> [DIRECTIONS FOR THIS TASK]:
At the line with "This screenshot has height=410, width=498.", start transcribing; stop after the last line of the data below. Keep it exact and leave pictures out.

(INFORMATION PROVIDED Opens)

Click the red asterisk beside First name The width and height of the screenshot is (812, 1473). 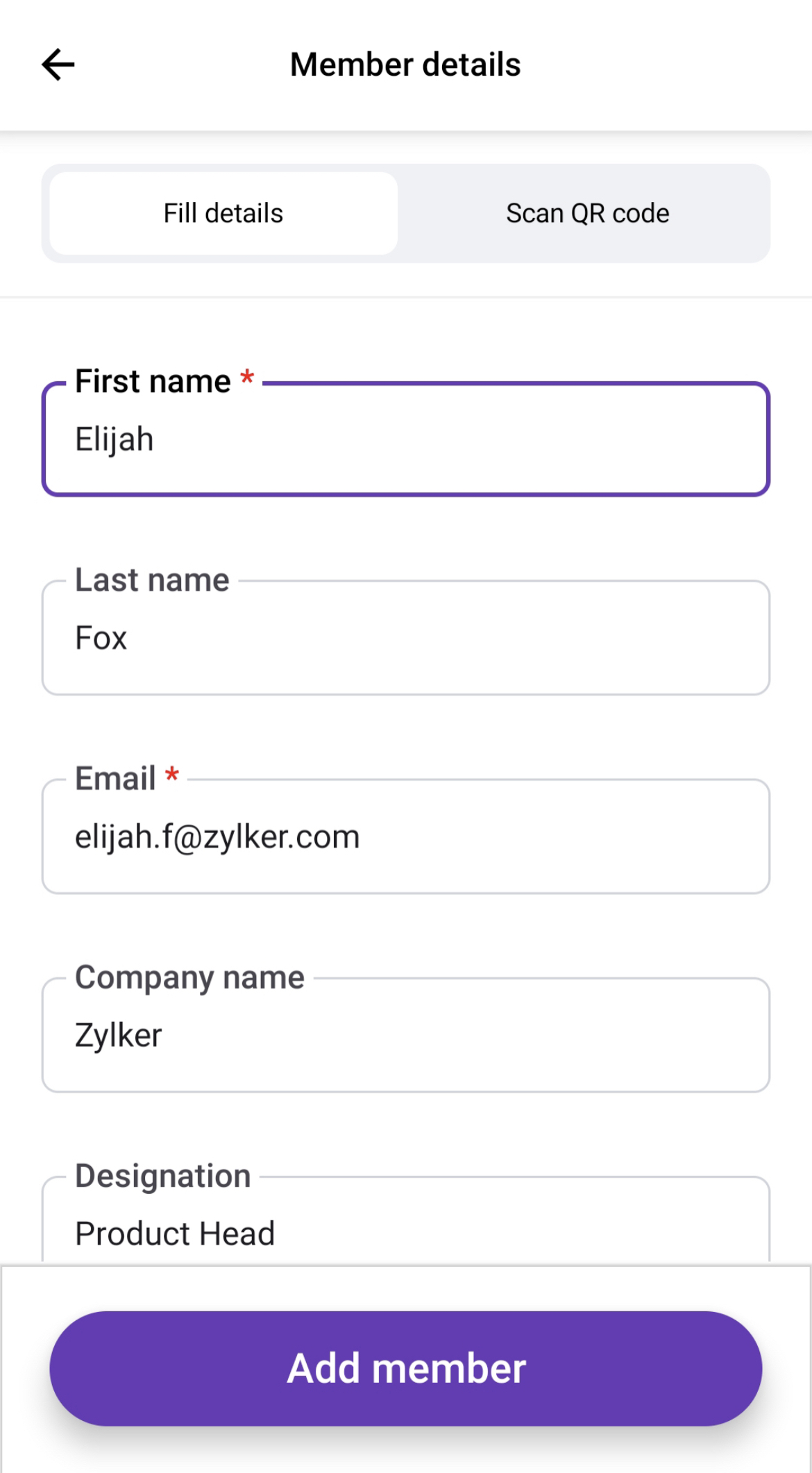(x=247, y=379)
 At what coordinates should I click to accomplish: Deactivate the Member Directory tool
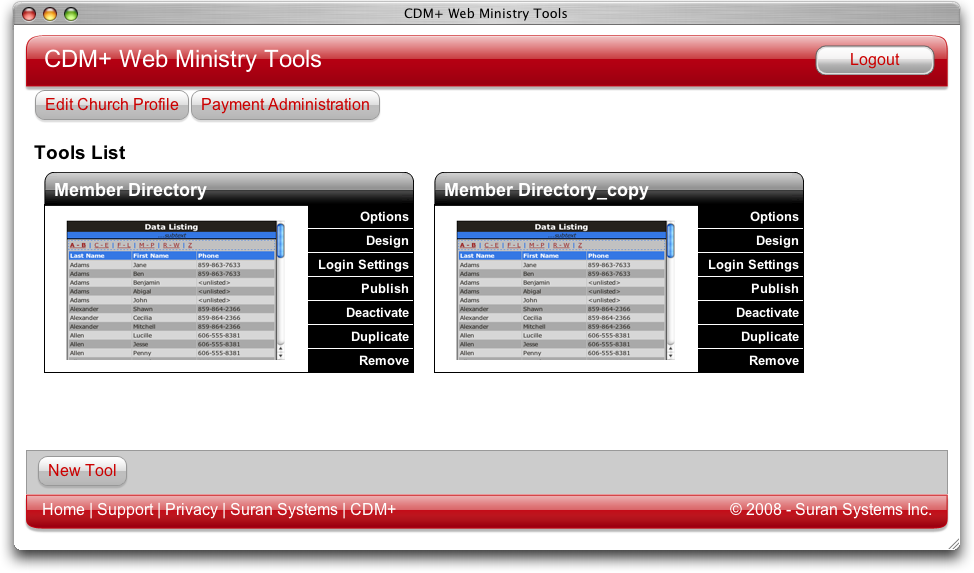377,313
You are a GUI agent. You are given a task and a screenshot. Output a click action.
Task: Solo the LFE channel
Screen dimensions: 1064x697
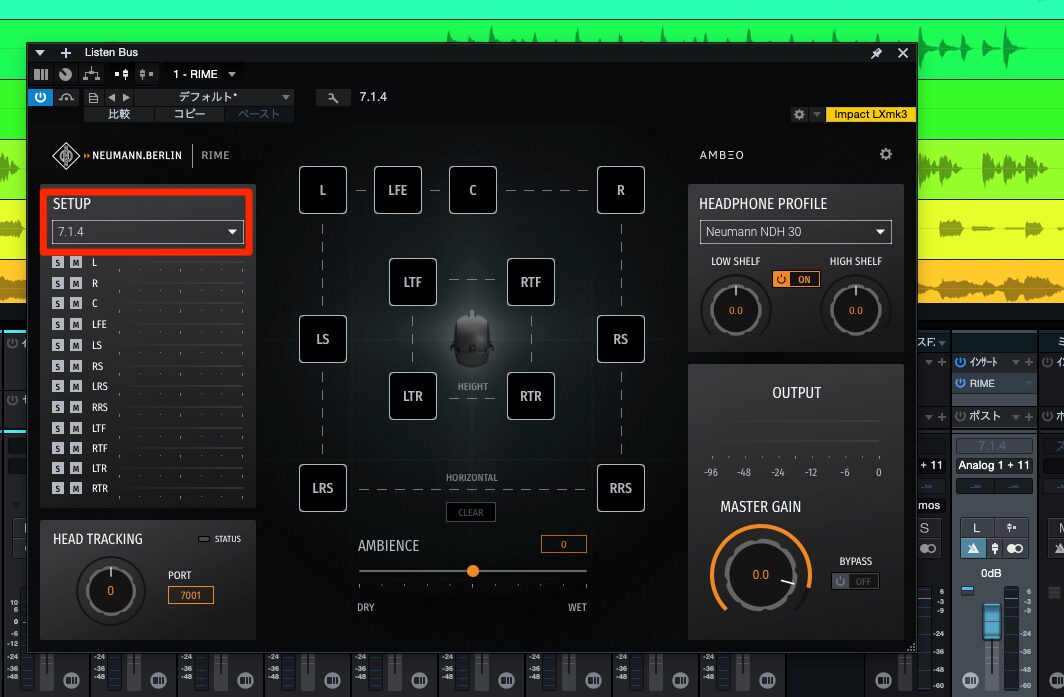click(x=58, y=325)
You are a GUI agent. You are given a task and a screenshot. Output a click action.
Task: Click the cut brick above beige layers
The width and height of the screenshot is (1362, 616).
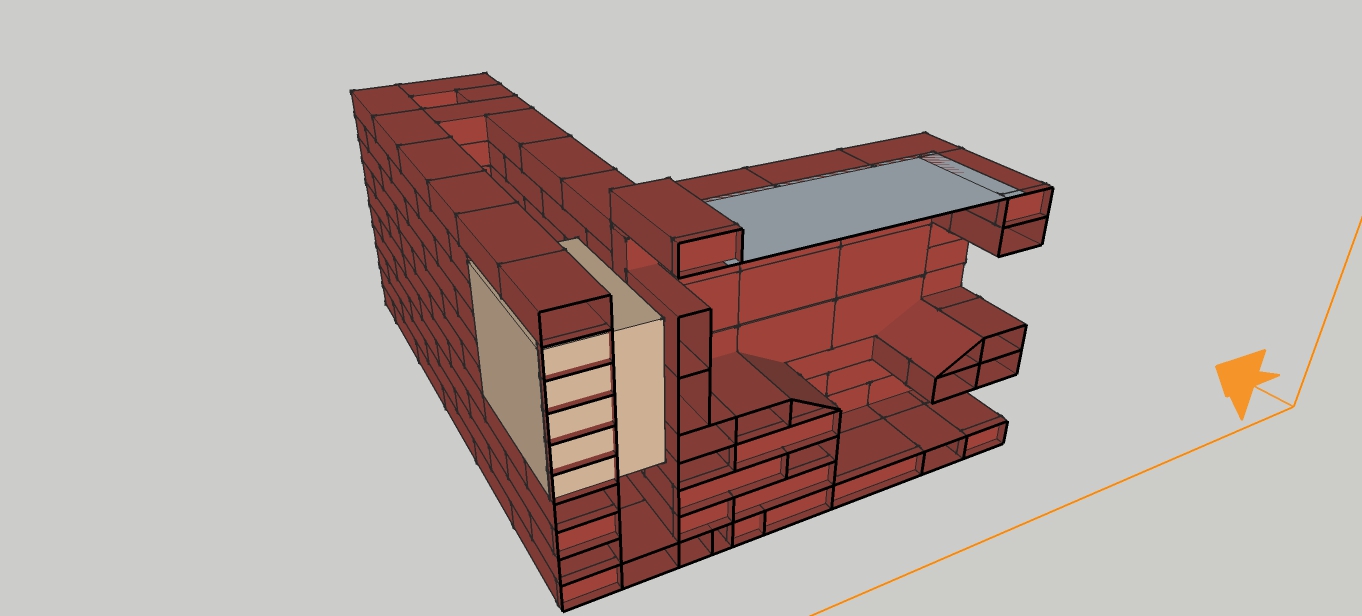pyautogui.click(x=575, y=313)
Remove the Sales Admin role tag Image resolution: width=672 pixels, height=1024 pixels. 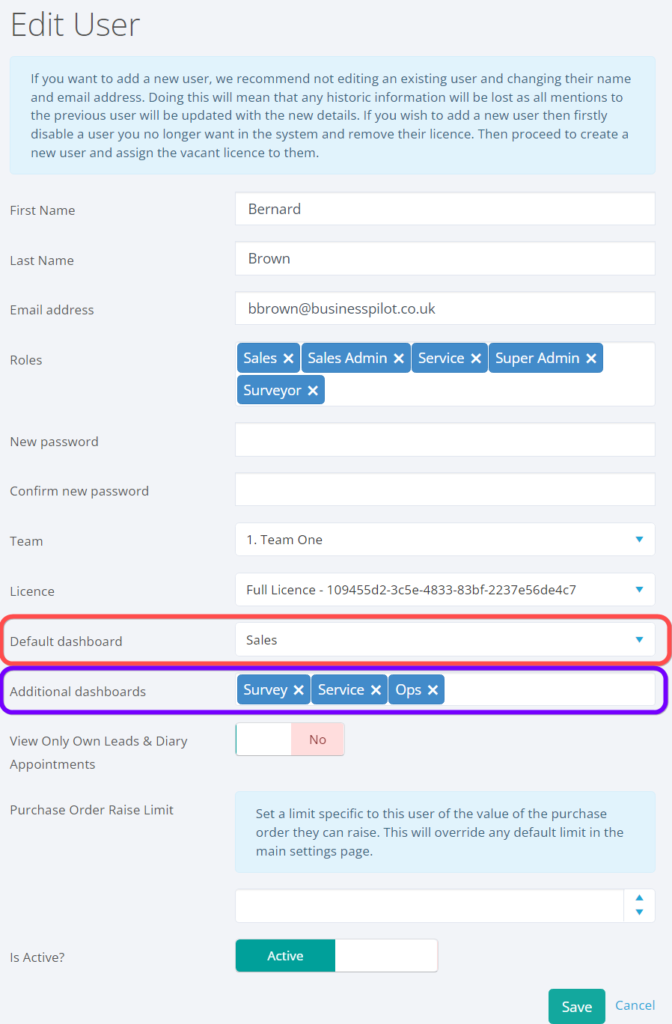[x=398, y=358]
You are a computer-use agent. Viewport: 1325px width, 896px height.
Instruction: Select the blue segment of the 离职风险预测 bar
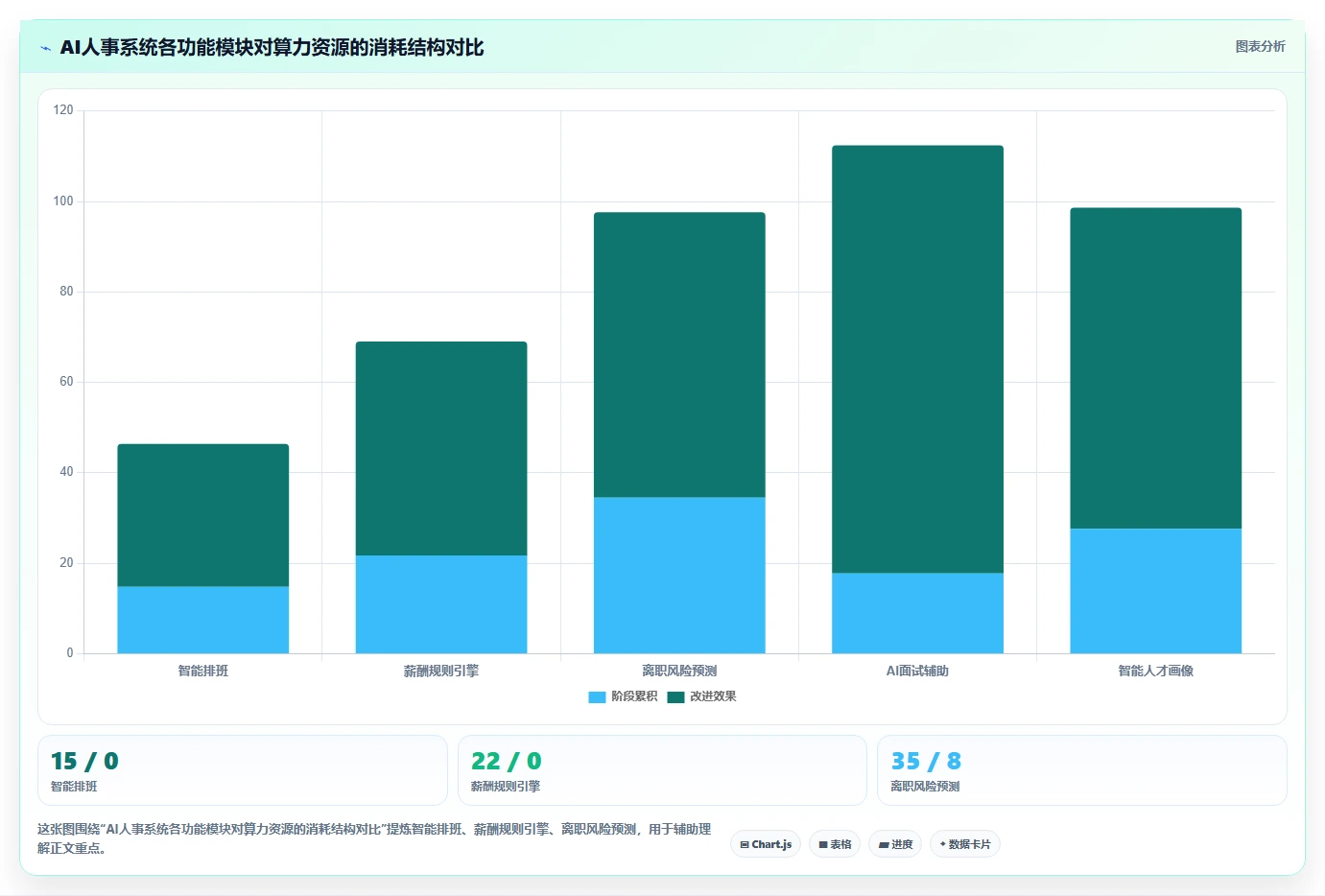[x=679, y=575]
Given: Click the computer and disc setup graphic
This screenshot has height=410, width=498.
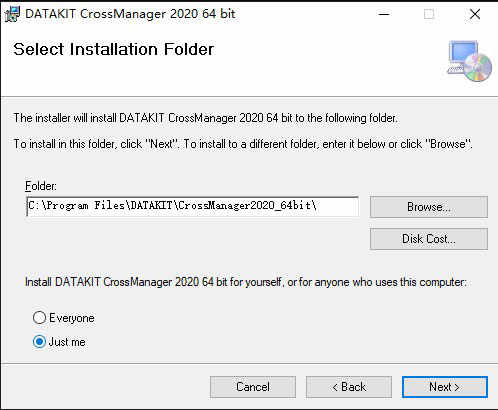Looking at the screenshot, I should coord(469,61).
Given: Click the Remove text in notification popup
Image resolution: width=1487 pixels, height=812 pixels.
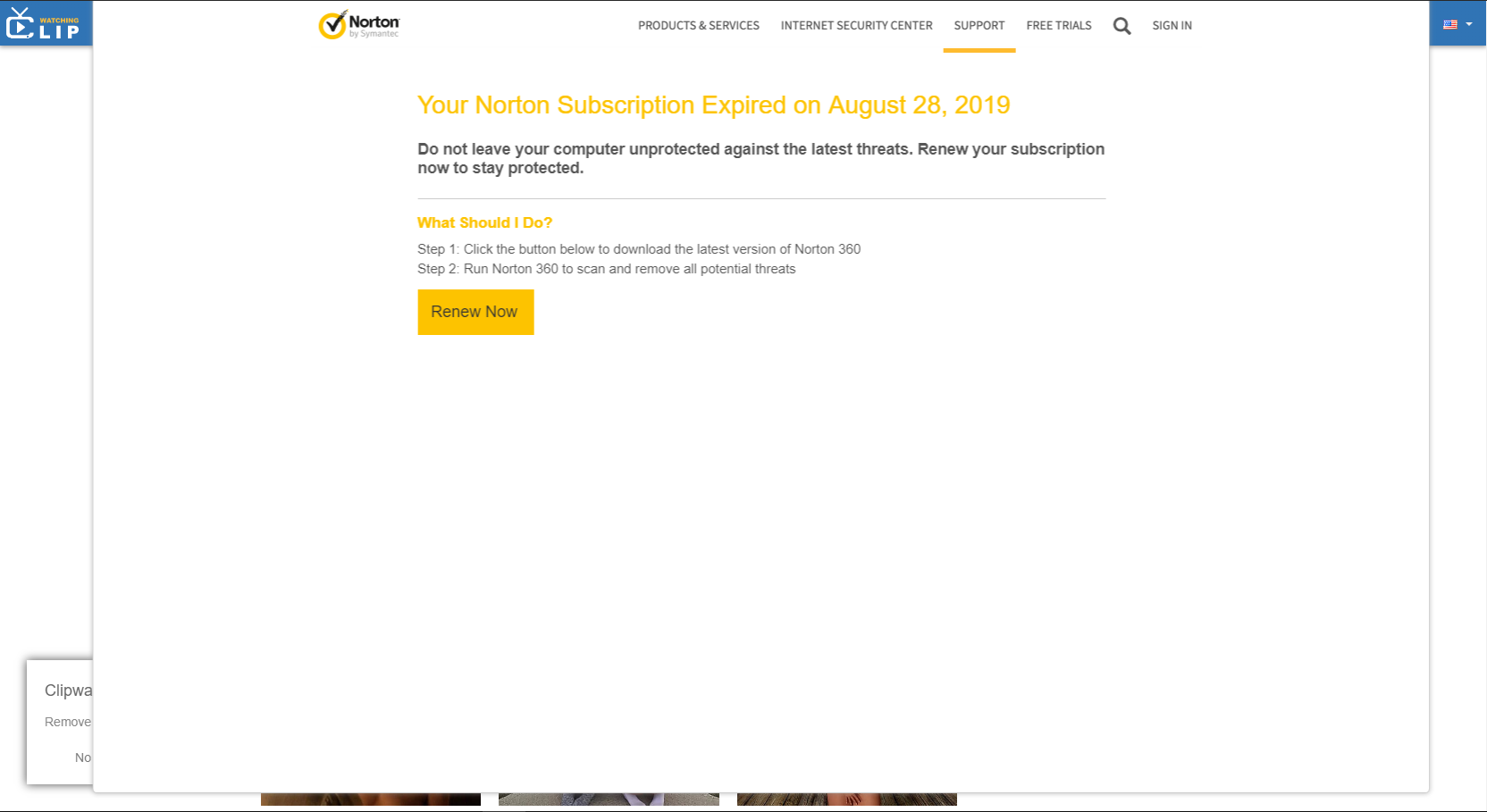Looking at the screenshot, I should tap(67, 722).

(INFORMATION PROVIDED Closes)

> [ANSWER TO THIS PROBLEM]:
This screenshot has height=410, width=498.
Looking at the screenshot, I should coord(469,61).
Given: Click the Remove text in notification popup
Image resolution: width=1487 pixels, height=812 pixels.
Looking at the screenshot, I should tap(67, 722).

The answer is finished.